LOTIM – Pendakian Gunung Rinjani dibuka Balai Taman Nasional Gunung Rinjani (TNGR) NTB. Pendakian tersebut dimulai sejak Rabu  (16/3), setelah semua level dinyatakan aman. Baik itu dari sisi track jalur pendakian, cuaca dan sebagainya.

 

Kepala Balai TNGR NTB, Dedy Asriadi menjelaskan, Rinjani setiap tahun kalau mau ditutup tetap dengan dua pertimbangan, yakni penutupan dengan tujuan pemulihan ekosistem serta karena curah hujan tinggi atau di atas normal menurut Badan Meteorologi Klimatologi dan Geofisika (BMKG), demi kepentingan pendakian.

Demikian juga dengan pembukaan pendakian sambungnya, tetap mengacu data BMKG, berdasarkan hasil pengecekan jalur pendakian melibatkan semua stakeholder, serta regulasi yang ada. Menurut BMKG, curah hujan bulan Maret ini dinyatakan normal.
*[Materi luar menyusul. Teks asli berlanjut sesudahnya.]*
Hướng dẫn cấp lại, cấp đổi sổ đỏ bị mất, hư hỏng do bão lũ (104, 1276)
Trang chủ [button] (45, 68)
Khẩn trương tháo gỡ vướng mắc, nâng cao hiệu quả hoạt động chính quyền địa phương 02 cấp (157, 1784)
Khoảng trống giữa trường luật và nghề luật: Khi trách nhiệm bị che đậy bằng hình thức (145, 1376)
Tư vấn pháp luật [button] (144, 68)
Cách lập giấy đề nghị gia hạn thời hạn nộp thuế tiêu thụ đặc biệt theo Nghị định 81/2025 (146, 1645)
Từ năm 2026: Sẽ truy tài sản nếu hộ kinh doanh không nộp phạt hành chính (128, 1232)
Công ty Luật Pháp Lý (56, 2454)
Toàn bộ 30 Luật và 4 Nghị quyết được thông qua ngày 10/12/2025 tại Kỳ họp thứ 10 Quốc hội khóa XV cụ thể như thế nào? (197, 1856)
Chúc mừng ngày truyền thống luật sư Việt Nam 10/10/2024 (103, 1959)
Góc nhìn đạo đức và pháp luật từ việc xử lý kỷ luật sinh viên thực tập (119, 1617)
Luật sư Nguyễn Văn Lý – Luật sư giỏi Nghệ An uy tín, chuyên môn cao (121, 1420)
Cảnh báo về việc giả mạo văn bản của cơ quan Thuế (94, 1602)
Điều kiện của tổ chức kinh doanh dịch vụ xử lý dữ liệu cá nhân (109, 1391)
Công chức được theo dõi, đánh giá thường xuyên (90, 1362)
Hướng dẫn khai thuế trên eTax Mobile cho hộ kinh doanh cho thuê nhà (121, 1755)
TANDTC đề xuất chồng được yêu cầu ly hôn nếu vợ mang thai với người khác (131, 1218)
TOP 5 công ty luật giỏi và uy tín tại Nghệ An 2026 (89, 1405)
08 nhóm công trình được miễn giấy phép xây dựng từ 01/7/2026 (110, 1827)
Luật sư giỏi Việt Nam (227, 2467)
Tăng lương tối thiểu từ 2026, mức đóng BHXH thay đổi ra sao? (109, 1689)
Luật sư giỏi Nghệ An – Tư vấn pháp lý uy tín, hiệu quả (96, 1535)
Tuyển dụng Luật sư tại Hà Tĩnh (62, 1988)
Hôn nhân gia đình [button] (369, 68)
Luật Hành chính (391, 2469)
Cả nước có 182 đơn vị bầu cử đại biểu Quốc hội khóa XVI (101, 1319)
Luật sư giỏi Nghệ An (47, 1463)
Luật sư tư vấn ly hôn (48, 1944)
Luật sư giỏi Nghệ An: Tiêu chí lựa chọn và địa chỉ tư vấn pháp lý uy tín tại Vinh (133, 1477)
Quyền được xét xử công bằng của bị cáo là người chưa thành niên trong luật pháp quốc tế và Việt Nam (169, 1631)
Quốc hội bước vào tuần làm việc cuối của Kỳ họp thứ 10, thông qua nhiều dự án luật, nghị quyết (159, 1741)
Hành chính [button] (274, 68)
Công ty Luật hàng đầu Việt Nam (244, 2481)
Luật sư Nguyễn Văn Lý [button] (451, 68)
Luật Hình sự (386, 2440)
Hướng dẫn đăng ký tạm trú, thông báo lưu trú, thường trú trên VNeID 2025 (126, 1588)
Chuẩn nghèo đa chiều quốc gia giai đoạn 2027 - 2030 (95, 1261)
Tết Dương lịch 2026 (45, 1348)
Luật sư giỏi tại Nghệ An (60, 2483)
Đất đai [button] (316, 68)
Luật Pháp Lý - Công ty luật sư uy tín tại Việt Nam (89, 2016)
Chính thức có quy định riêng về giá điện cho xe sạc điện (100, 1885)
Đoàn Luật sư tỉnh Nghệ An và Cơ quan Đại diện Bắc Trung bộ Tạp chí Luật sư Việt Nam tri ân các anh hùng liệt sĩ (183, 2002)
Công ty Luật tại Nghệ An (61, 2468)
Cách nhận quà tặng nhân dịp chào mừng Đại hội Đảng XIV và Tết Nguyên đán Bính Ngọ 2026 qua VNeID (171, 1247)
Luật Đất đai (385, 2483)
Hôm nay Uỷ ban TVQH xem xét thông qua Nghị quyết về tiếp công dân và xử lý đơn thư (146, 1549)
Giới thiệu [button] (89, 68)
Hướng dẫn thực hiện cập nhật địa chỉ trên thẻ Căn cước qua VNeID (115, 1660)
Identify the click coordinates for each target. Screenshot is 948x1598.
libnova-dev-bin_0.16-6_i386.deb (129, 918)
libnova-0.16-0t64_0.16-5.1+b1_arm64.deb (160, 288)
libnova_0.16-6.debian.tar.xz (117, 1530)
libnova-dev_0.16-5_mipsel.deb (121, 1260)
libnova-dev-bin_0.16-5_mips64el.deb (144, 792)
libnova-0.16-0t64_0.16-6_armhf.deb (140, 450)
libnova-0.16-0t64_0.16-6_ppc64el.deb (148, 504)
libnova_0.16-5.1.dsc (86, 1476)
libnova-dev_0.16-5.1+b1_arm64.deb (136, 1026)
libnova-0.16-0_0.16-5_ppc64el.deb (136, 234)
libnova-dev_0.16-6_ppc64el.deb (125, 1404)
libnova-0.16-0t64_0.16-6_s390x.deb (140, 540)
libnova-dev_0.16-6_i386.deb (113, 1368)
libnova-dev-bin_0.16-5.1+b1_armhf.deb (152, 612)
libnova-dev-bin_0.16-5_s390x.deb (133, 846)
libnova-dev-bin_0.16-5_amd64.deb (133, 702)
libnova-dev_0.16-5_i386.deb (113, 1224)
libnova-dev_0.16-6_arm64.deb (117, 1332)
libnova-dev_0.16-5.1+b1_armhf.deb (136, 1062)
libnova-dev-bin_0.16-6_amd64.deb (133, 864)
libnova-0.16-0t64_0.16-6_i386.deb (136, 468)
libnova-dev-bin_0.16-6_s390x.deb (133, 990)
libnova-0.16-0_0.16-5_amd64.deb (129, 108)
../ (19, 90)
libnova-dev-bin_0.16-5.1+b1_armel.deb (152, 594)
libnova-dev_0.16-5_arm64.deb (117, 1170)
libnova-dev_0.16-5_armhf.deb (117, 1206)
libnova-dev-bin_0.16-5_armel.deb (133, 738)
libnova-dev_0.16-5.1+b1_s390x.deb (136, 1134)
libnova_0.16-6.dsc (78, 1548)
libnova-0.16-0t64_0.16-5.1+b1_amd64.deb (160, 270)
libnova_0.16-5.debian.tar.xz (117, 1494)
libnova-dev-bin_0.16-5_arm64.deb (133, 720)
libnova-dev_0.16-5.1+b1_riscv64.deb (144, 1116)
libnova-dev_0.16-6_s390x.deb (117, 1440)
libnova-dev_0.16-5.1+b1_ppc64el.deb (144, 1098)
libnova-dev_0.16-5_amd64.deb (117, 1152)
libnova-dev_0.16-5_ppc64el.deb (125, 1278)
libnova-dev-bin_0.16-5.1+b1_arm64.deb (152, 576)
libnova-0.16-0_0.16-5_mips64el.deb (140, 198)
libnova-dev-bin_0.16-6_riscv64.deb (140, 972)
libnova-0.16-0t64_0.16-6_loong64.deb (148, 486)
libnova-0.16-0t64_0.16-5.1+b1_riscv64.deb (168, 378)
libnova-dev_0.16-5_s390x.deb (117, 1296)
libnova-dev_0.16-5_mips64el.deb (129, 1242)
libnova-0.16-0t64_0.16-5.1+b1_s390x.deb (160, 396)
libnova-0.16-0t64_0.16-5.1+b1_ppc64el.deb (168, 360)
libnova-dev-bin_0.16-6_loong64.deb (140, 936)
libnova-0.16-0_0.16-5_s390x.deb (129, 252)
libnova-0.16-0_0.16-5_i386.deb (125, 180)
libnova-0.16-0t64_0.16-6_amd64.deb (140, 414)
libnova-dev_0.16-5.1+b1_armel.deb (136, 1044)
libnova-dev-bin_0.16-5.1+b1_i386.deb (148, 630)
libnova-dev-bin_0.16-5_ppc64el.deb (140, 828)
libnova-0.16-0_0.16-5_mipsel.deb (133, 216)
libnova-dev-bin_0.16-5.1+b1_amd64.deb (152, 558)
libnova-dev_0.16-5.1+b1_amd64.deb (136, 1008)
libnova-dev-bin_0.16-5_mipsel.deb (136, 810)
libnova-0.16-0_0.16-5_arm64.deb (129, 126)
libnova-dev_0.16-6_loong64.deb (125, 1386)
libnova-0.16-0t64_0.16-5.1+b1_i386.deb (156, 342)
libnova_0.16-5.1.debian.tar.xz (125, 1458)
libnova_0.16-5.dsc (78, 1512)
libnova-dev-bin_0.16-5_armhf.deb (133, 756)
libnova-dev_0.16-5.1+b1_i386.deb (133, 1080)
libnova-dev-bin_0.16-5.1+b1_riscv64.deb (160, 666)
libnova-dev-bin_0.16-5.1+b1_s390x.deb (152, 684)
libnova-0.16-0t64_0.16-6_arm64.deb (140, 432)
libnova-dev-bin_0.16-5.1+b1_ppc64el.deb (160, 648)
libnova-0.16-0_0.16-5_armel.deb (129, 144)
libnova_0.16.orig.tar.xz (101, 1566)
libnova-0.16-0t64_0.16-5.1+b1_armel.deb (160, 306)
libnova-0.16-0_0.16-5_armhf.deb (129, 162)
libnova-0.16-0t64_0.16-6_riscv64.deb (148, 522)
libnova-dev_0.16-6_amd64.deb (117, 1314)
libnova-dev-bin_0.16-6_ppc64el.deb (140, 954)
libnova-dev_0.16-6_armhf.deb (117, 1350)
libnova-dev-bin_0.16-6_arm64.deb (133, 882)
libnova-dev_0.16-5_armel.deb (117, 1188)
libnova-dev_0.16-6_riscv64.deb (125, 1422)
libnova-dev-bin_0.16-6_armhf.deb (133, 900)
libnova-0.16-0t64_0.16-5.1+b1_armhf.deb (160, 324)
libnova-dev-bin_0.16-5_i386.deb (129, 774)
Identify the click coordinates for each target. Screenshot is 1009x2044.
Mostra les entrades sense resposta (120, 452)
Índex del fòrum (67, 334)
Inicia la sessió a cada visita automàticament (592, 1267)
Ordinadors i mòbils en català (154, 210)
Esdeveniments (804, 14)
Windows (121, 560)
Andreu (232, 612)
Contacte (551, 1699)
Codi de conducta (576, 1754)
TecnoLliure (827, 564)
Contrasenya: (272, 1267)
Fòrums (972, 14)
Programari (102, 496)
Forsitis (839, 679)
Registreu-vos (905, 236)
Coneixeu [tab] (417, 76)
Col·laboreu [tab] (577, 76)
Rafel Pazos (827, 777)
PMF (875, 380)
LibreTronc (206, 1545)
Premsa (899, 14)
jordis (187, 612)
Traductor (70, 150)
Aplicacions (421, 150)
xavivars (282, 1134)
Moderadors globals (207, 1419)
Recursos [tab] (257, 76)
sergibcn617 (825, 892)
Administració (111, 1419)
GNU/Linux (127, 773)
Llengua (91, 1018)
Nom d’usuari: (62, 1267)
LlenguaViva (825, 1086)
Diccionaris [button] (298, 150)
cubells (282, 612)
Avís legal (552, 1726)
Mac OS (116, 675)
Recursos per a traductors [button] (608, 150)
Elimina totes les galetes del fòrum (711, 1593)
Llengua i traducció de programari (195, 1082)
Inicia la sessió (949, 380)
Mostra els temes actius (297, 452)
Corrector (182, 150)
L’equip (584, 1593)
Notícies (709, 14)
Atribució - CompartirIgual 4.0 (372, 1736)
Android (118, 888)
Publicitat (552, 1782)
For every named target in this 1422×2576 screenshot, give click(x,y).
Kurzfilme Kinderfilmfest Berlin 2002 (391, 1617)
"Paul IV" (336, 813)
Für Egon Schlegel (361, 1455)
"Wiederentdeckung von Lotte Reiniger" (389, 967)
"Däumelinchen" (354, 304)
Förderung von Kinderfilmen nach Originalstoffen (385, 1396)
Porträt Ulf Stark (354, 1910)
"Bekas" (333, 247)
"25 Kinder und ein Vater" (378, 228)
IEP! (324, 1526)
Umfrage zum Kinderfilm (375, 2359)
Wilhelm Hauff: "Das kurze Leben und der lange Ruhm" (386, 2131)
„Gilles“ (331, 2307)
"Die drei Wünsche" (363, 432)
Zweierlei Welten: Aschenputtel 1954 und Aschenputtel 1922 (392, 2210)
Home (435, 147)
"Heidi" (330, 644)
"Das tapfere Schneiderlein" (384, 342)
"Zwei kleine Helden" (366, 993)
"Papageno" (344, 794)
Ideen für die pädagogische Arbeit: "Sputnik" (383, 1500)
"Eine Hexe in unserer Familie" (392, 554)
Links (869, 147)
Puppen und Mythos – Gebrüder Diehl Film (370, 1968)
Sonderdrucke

Demikian juga hasil pengecekan pendakian tidak ada masalah, kalau ada jalur pendakian rusak maka dilakukan perbaikan.

“Semua kami lakukan, dan kami dari Balai Taman Nasional Gunung Rinjani, tidak akan membuka atau menutup pendakian, bila tidak berdasarkan semua kajian melibatkan para pihak. Pembukaan pendakian ini, juga telah kami sosialisasikan pada semua porter, guide, Basarnas dan lainnya,” katanya.

“Semua sudah disusun kembali. Termasuk Standar Operasional dan Prosedur (SOP), upgrade e-Rinjani. Kalau semua sudah oke, baru Rinjani kami buka,” tambah Dedy.

Soal seberapa banyak jumlah pendaftaran pendakian melalui e-Rinjani sejak dibuka, pihaknya mengaku belum menerima laporan. Jumlah hari dan kapasitas pendakian di Rinjani, diberlakukan sama seperti tahun sebelumnya sebab Covid-19.

“Masalah target Pendapatan Negara Bukan Pajak (PNBP) tahun ini, kami tidak patok target karena susah sebab pandemi,” terangnya.

Kaitan dengan pengaspalan jalan jalur pendakian sampai pos dua dilakukan Pemda Lombok Timur (Lotim), sejauh ini dari sisi permintaan pengaspalan jalan hanya sampai pos satu atau pintu masuk pendakian. Pengaspalan jalan ini, TNGR hanya menyangkut perizinan saja. Pada prinsipnya, TNGR mendukung program pemerintah Lotim melakukan pengaspalan jalan tersebut. “Pengaspalan jalan tahun ini hanya sampai pos satu saja atau batas kawasan TNGR. Untuk sampai pos dua belum ada informasi didapat, karena belum ada anggaran. Yang sudah pasti, hanya sampai batas kawasan saja,” tegasnya.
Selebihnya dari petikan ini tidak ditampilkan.